## Data supplied
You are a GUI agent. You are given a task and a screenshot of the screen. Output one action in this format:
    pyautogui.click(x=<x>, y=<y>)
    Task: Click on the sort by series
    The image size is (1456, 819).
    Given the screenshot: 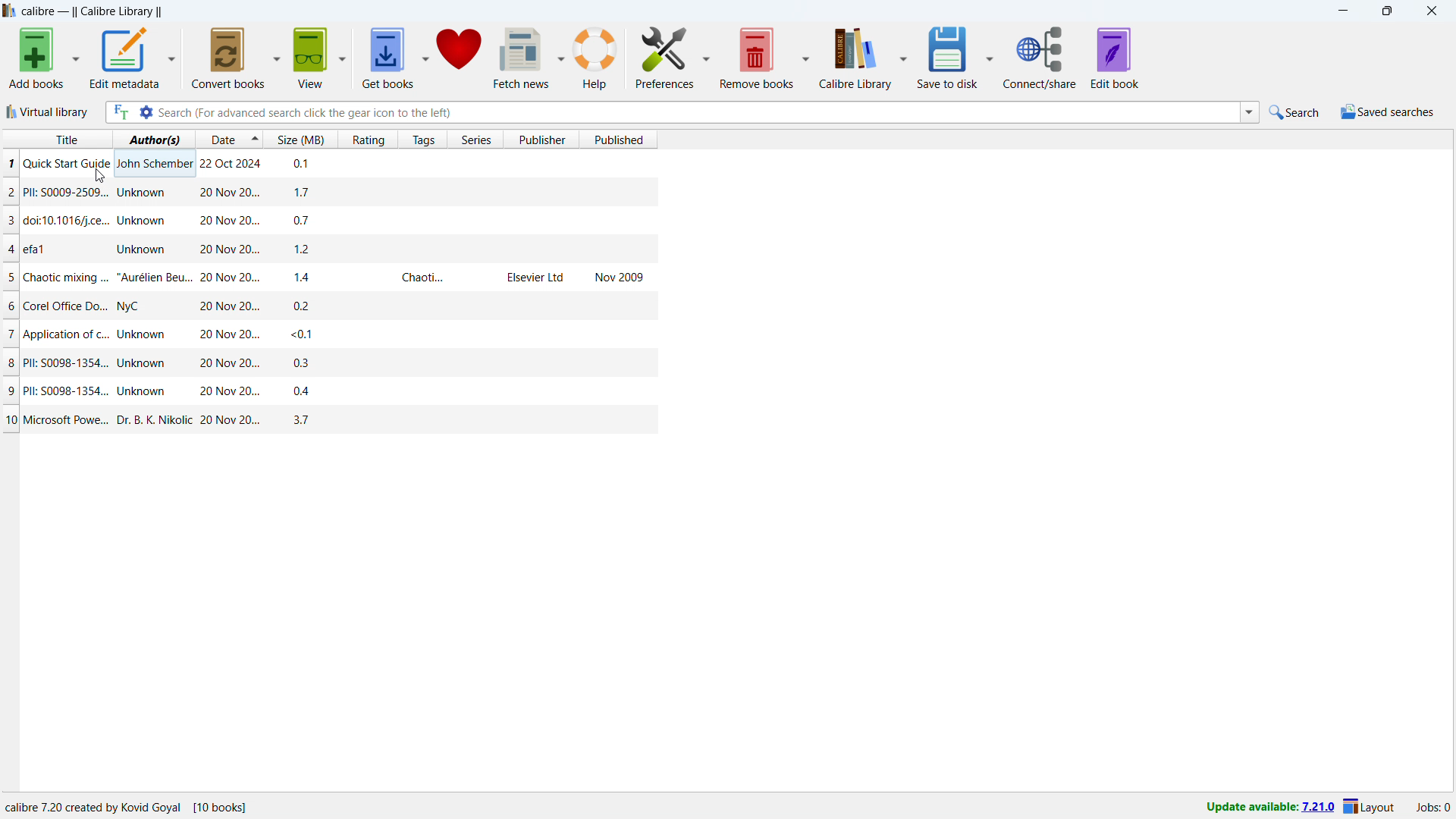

## Instructions for the task
Rewrite the row above, changing "series" to "season" and keeping everything else the same. Omit the picture.

## Solution for this problem
You are a GUI agent. You are given a task and a screenshot of the screen. Output one action in this format:
    pyautogui.click(x=<x>, y=<y>)
    Task: Click on the sort by season
    The image size is (1456, 819).
    Given the screenshot: 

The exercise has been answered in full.